Ms Patel insists her approach will be based on ‘core conservative values’. No doubt she genuinely aims to eliminate waste. But Britain is now mandated by law to spend 0.7 per cent of national income to meet an outmoded United Nations target ignored by most rich nations.
So this year she must give away £12.2 billion – significantly more than goes to the Home Office for things such as border security, counter-terrorism and police. By the next election, that sum will be £16 billion a year, spent regardless of need in a world of diminishing poverty.
The idea of prioritising spending over results does not chime with any conservative values. It simply encourages the sort of dependency culture abroad that ministers seek to stop at home. And it ignores experts, who insist aid worsens the problems of poor countries, since they do not have government systems able to handle huge philanthropic handouts.
Ms Patel wants to encourage free enterprise, which is laudable. But she will have her work cut out: such schemes are some of the most abused, not least since results are hard to quantify. One insider told me of a costly project to promote business in Nigeria that involved holding workshops for state governors in smart hotels.Afterwards, it was said that 10,000 small firms had been influenced, revealing how Dfid inflates its ludicrous claims of success. This is the kind of nonsense Ms Patel should confront.

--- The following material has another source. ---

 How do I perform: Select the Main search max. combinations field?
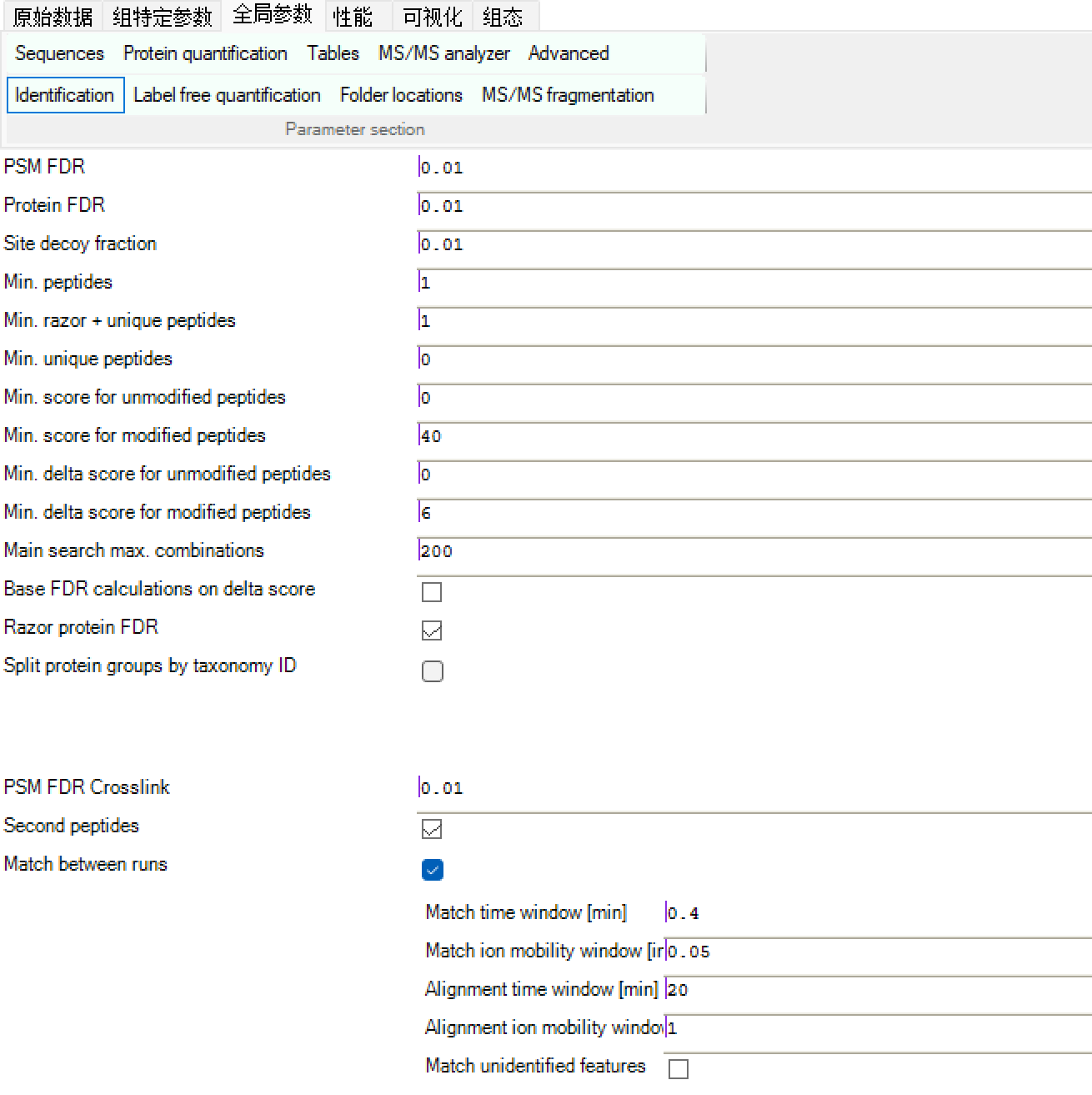click(x=754, y=551)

She should also challenge Theresa May, who has just told the United Nations that our cash stems migrant flows. This just hoodwinks voters. Refugees want to work, not live on demeaning and inadequate handouts, while rising prosperity actually leads to more economic migrants, as they can fund their escape to dream destinations seen on newly acquired smartphones and televisions.
The swelling tide of aid actually makes people more likely to move. It encourages corruption, fosters conflict and undermines good governance, since politicians have less need to respond to local people when cash floods in from foreign donors.
Mrs May has this week boasted to the UN about our help for Ethiopia, yet Britain puts £340 million a year into a one-party state currently killing, jailing and torturing protesters from the biggest ethnic groups – and repression is a key motor of migration.
Ms Patel will run a sceptical eye over this daft and debilitating spending – which is essential, since Britain’s giveaway is growing even bigger. Brexit means another £1.2 billion, which we currently give to Brussels to disburse in even more cackhanded style than we do, gets diverted back through Whitehall. She may still be part of a government trapped by dire policies from the past, but at least she seems to have the right intentions.